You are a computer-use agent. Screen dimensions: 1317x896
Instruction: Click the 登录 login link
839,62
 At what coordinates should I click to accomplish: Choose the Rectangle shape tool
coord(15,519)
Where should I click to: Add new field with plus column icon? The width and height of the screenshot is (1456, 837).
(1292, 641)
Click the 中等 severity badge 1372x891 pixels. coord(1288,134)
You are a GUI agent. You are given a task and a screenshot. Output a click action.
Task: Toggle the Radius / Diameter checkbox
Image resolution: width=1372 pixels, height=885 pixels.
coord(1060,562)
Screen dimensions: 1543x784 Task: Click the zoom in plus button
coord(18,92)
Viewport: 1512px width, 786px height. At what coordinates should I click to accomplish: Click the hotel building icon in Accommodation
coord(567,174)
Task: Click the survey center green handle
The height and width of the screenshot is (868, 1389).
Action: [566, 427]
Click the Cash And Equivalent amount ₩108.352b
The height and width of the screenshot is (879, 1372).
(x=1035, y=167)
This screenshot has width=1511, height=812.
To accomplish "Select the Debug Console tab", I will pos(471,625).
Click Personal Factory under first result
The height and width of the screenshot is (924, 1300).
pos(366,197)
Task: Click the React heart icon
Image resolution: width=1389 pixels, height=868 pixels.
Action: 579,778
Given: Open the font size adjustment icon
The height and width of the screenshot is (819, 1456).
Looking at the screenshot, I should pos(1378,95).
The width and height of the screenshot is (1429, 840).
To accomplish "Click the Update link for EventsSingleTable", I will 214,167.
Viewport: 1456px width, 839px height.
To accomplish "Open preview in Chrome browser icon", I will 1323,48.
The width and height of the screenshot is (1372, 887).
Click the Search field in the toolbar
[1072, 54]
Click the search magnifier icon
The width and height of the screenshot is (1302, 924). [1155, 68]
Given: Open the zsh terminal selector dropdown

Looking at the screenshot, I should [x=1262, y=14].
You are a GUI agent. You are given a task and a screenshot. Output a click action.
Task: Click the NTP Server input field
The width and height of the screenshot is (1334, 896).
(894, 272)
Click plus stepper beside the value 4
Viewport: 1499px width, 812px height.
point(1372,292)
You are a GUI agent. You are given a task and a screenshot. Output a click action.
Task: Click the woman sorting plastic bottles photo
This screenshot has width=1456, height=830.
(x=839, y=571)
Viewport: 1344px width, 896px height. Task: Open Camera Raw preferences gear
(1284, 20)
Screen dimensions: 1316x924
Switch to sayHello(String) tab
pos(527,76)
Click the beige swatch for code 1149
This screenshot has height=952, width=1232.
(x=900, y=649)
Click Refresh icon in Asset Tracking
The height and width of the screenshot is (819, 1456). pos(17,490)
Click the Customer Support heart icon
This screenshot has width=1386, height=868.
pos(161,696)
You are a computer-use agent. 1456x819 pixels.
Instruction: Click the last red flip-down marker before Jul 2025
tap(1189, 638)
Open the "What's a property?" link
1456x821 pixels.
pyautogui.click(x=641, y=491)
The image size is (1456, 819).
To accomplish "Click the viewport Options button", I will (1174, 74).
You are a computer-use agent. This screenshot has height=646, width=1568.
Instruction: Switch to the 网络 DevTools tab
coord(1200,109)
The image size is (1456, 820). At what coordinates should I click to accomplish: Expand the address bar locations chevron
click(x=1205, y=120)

◆ Exercise brief
Set down the records again, exactly.

◆ Output of the exercise
You are a computer-use agent. Screen dimensions: 1317x896
Instruction: Click the 登录 login link
839,62
 At what coordinates should I click to accomplish: Choose the Rectangle shape tool
coord(15,519)
Where should I click to: Add new field with plus column icon? The width and height of the screenshot is (1456, 837).
(1292, 641)
Click the 中等 severity badge 1372x891 pixels. coord(1288,134)
You are a GUI agent. You are given a task and a screenshot. Output a click action.
Task: Toggle the Radius / Diameter checkbox
Image resolution: width=1372 pixels, height=885 pixels.
coord(1060,562)
Screen dimensions: 1543x784 Task: Click the zoom in plus button
coord(18,92)
Viewport: 1512px width, 786px height. At what coordinates should I click to accomplish: Click the hotel building icon in Accommodation
coord(567,174)
Task: Click the survey center green handle
The height and width of the screenshot is (868, 1389).
Action: [566, 427]
Click the Cash And Equivalent amount ₩108.352b
The height and width of the screenshot is (879, 1372).
(x=1035, y=167)
This screenshot has width=1511, height=812.
To accomplish "Select the Debug Console tab", I will pos(471,625).
Click Personal Factory under first result
The height and width of the screenshot is (924, 1300).
pos(366,197)
Task: Click the React heart icon
Image resolution: width=1389 pixels, height=868 pixels.
Action: 579,778
Given: Open the font size adjustment icon
The height and width of the screenshot is (819, 1456).
Looking at the screenshot, I should pos(1378,95).
The width and height of the screenshot is (1429, 840).
To accomplish "Click the Update link for EventsSingleTable", I will 214,167.
Viewport: 1456px width, 839px height.
To accomplish "Open preview in Chrome browser icon", I will 1323,48.
The width and height of the screenshot is (1372, 887).
Click the Search field in the toolbar
[1072, 54]
Click the search magnifier icon
The width and height of the screenshot is (1302, 924). [1155, 68]
Given: Open the zsh terminal selector dropdown

Looking at the screenshot, I should [x=1262, y=14].
You are a GUI agent. You are given a task and a screenshot. Output a click action.
Task: Click the NTP Server input field
The width and height of the screenshot is (1334, 896).
(894, 272)
Click plus stepper beside the value 4
Viewport: 1499px width, 812px height.
point(1372,292)
You are a GUI agent. You are given a task and a screenshot. Output a click action.
Task: Click the woman sorting plastic bottles photo
This screenshot has width=1456, height=830.
(x=839, y=571)
Viewport: 1344px width, 896px height. Task: Open Camera Raw preferences gear
(1284, 20)
Screen dimensions: 1316x924
Switch to sayHello(String) tab
pos(527,76)
Click the beige swatch for code 1149
This screenshot has height=952, width=1232.
(x=900, y=649)
Click Refresh icon in Asset Tracking
The height and width of the screenshot is (819, 1456). pos(17,490)
Click the Customer Support heart icon
This screenshot has width=1386, height=868.
pos(161,696)
You are a computer-use agent. 1456x819 pixels.
Instruction: Click the last red flip-down marker before Jul 2025
tap(1189, 638)
Open the "What's a property?" link
1456x821 pixels.
pyautogui.click(x=641, y=491)
The image size is (1456, 819).
To accomplish "Click the viewport Options button", I will (1174, 74).
You are a computer-use agent. This screenshot has height=646, width=1568.
Instruction: Switch to the 网络 DevTools tab
coord(1200,109)
The image size is (1456, 820). At what coordinates should I click to accomplish: Expand the address bar locations chevron
click(x=1205, y=120)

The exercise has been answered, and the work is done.